Tra Bonifacio VIII e Totò Riina: “Mafie, Maschere e Cornuti” di Giulio Cavalli

Quando si parla di mafie, generalmente, gli atteggiamenti sono due.

Il primo cede alla commozione, memore delle vite spezzate dalla piovra del crimine organizzato, e si scaglia in rituali requisitorie contro l’ingiustizia con toni che, per quanto umanamente condivisibili e sacrosanti nella sostanza, rischiano di risultare melensi.

È, in parte, la via dello spettacolo Dieci storie proprio così, di cui già si era parlato ai tempi.
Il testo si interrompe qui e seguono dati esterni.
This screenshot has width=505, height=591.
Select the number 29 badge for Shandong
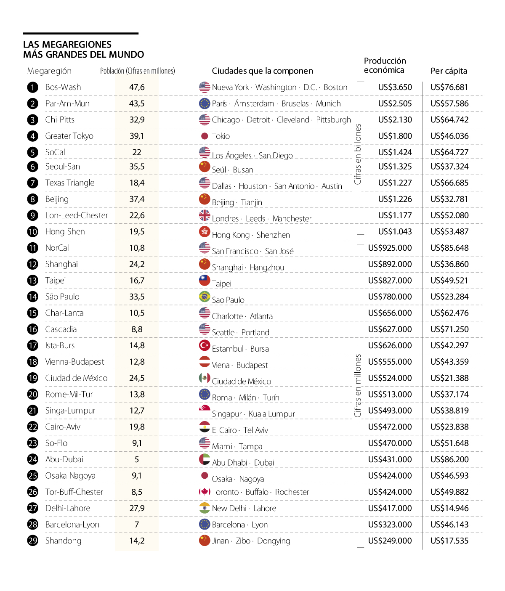tap(32, 541)
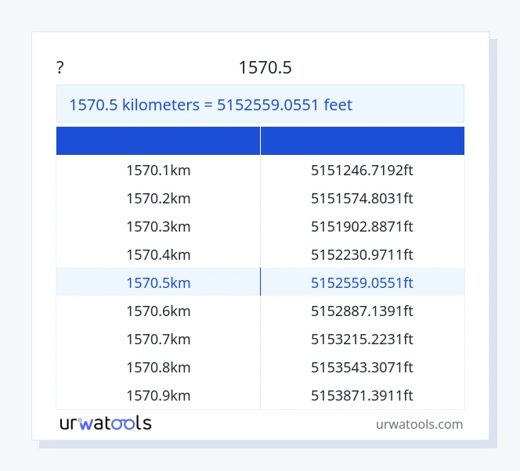The width and height of the screenshot is (520, 471).
Task: Click the urwatools logo
Action: click(x=106, y=423)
Il secondo, vantante uno spessore ben inferiore ma forse una maggiore immediatezza, si risolve in un caleidoscopio di espressioni casuali, orribilmente storpiate da palati non natii, che invogliano l’ascoltatore a «stare senza penzier» oppure a ordinare un numero pari di «frittur».

Esso, semplicemente, sospende il giudizio. Il male viene minimizzato e forse sfatato dall’influsso di un prodotto televisivo di tutto rispetto, ma l’impegno viene meno.

Mafie, Maschere e Cornuti, cosiddetta «Giullarata antimafiosa» di Giulio Cavalli (attore, giornalista, politico, fine conoscitore di pizzerie e un sacco di altre apposizioni – il tutto sotto protezione, alla Saviano), cerca una terza via.